== Supplied material ==

--- Start ---

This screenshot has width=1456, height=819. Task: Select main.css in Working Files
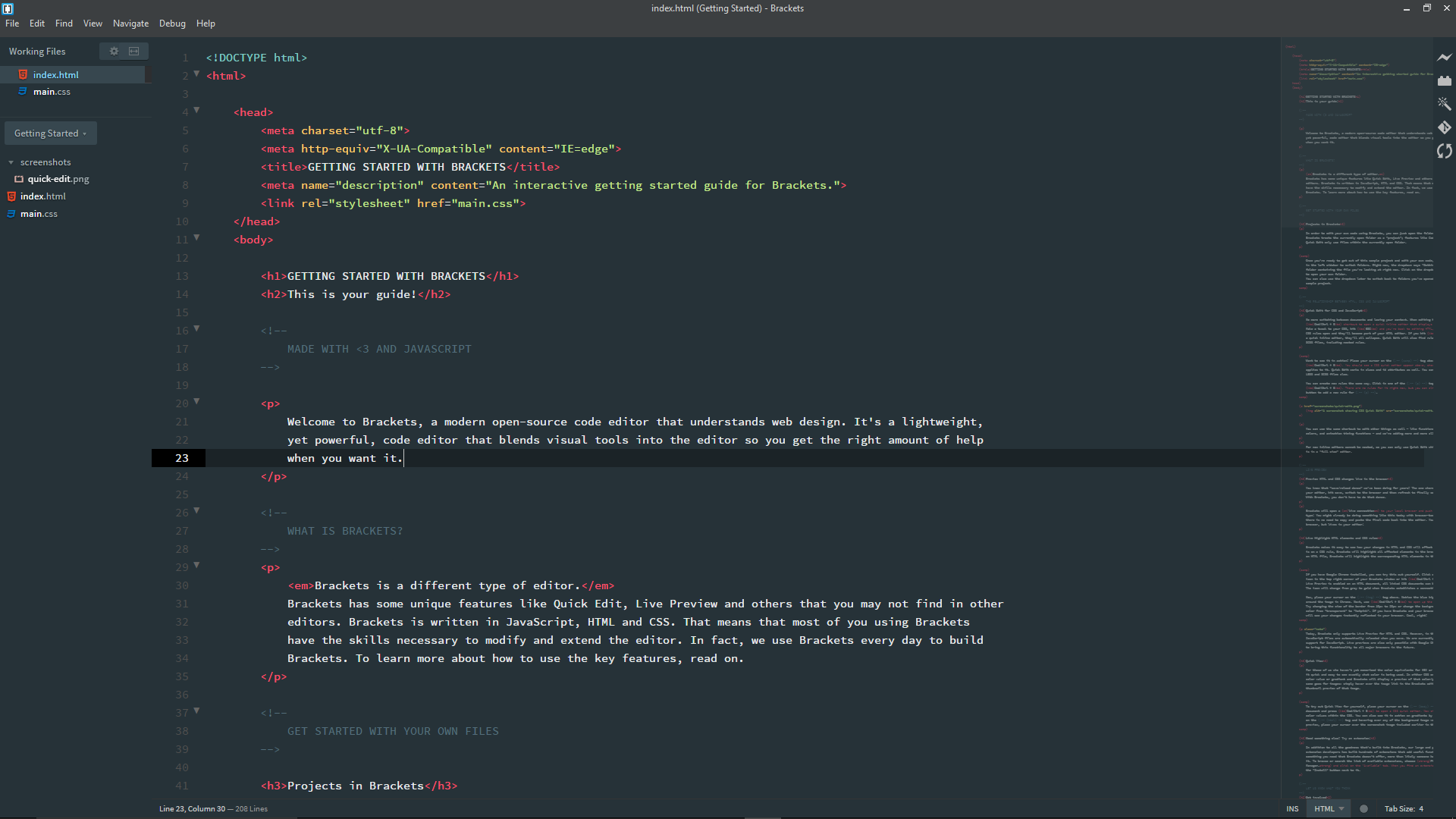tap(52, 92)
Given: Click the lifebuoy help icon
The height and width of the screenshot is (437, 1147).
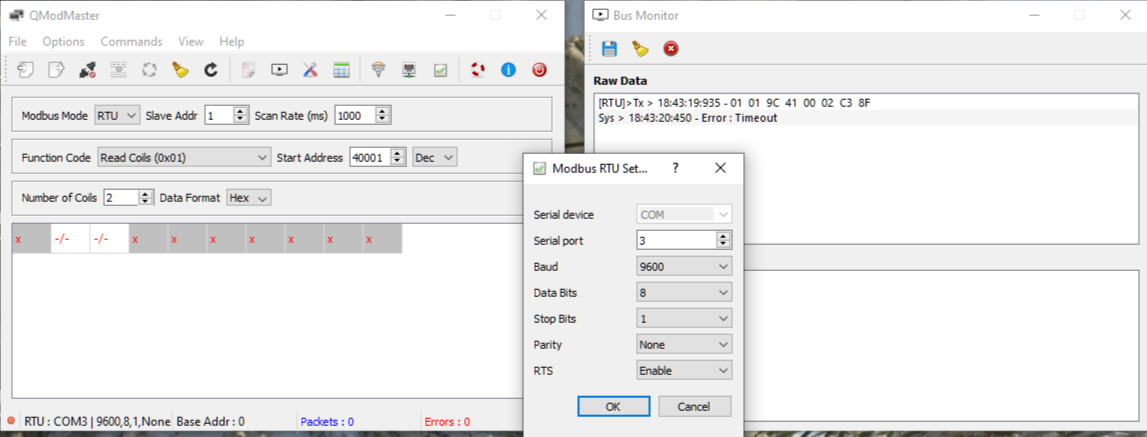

--- End ---
--- Start ---

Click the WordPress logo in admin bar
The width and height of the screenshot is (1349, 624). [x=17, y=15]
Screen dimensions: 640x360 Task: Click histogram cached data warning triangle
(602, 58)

--- End ---
--- Start ---

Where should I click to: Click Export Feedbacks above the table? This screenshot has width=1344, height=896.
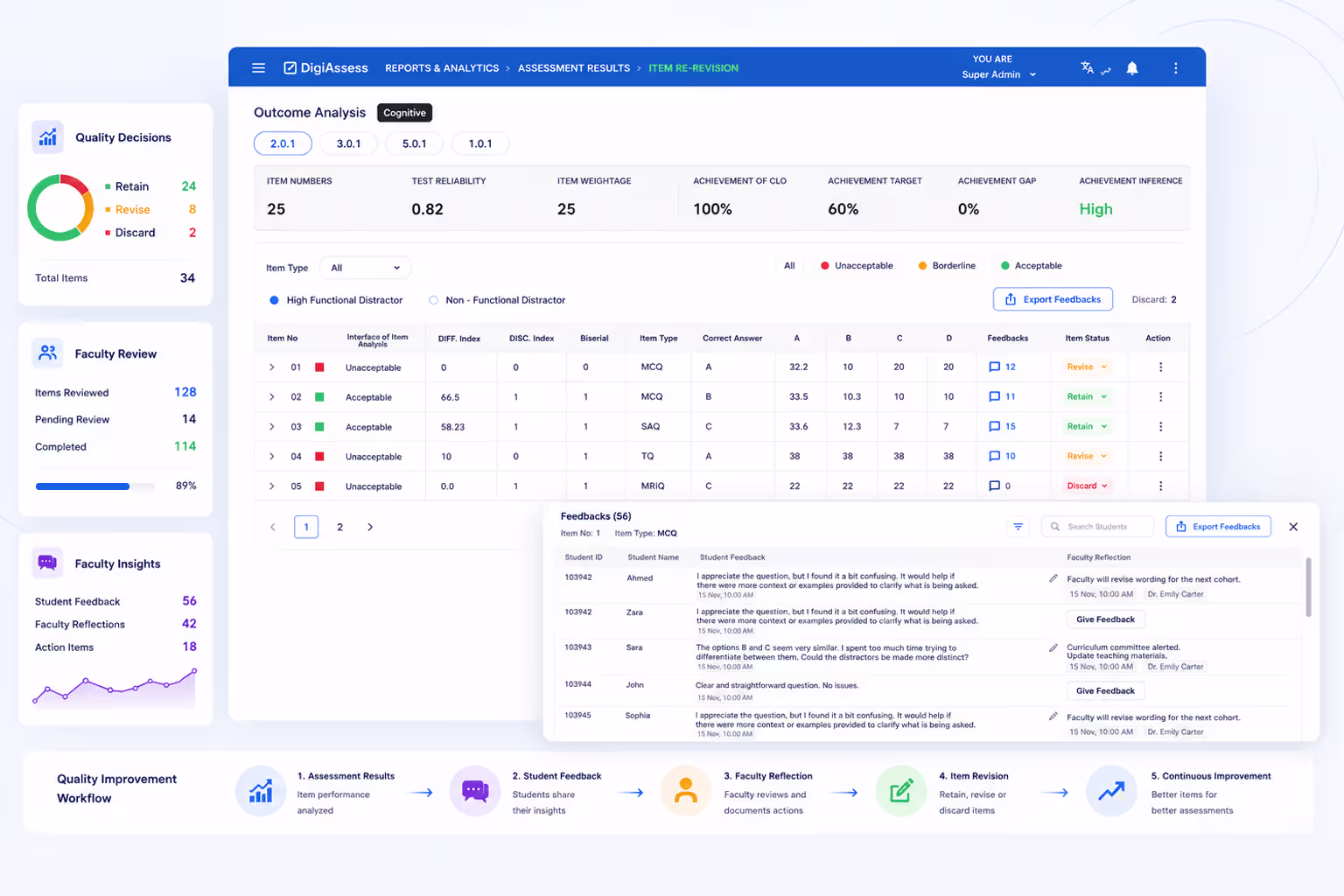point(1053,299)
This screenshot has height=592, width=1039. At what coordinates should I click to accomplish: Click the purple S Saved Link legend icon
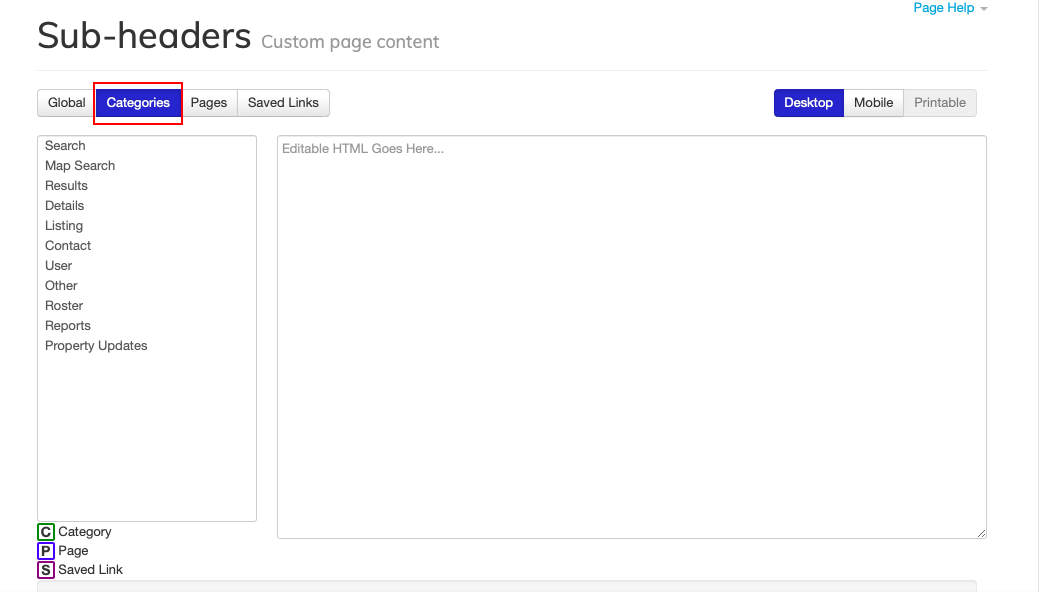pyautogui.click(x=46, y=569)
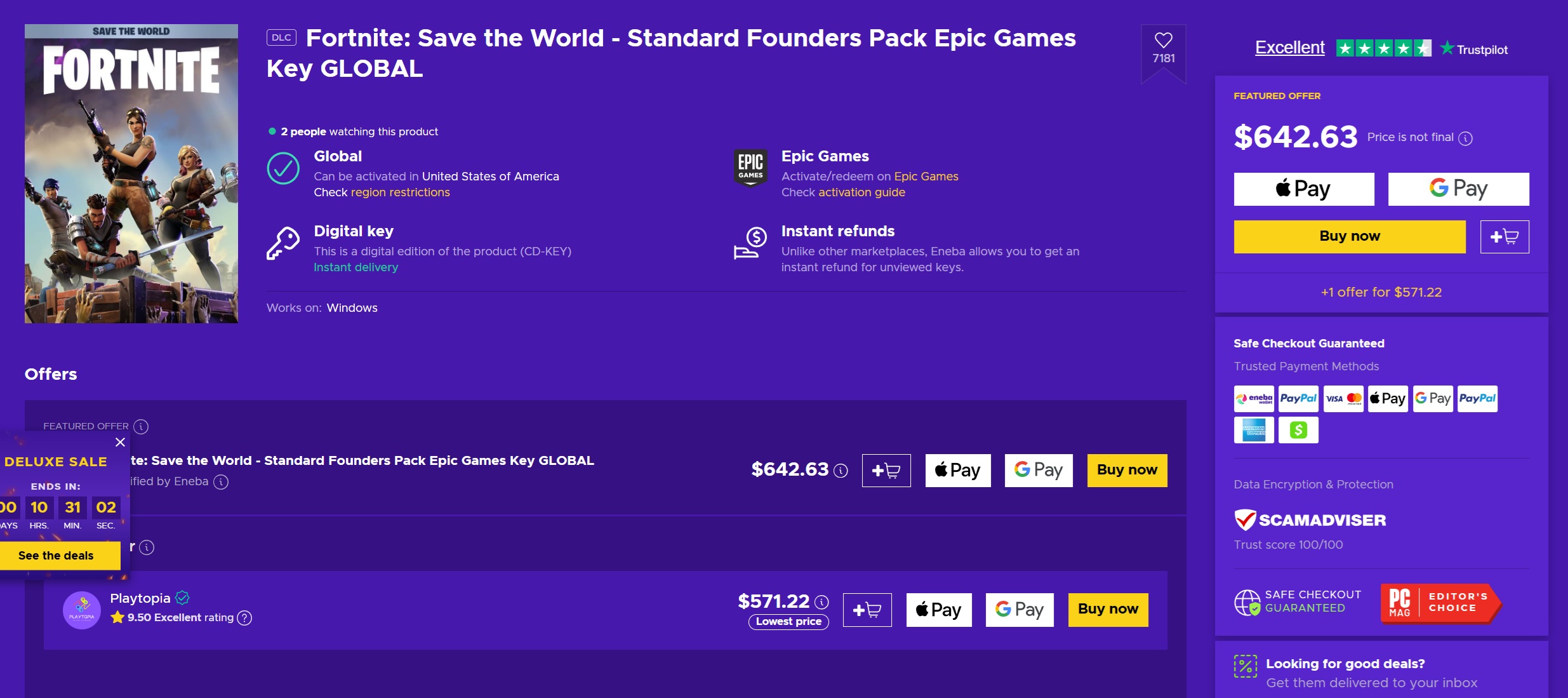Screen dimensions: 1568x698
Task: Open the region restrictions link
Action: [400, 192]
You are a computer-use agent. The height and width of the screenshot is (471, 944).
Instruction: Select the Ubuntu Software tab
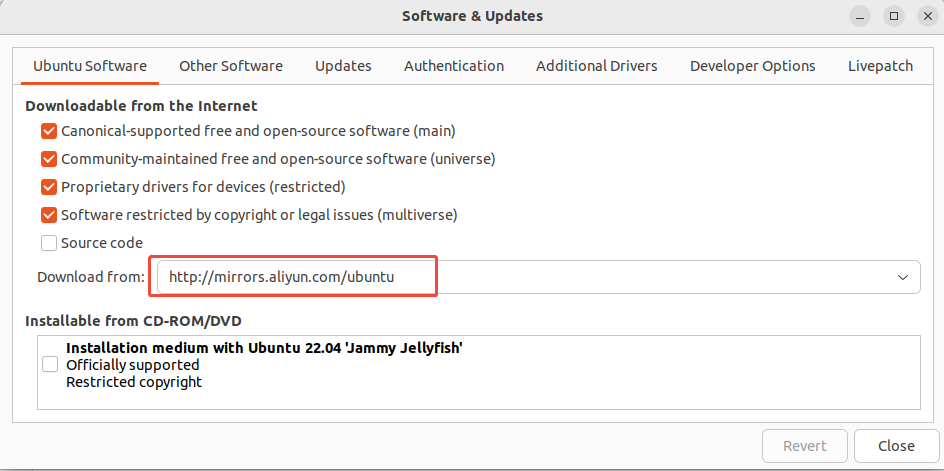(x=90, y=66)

--- End ---

== Instructions to follow ==
From the data above, pull out each line that contains the word "This" and copy it unchanged.

== Full response ==
This screenshot has width=1456, height=819. Task: Select main.css in Working Files
Where should I click to: Click Export Feedbacks above the table? This screenshot has width=1344, height=896.
This screenshot has height=592, width=1039. At what coordinates should I click to accomplish: Click the purple S Saved Link legend icon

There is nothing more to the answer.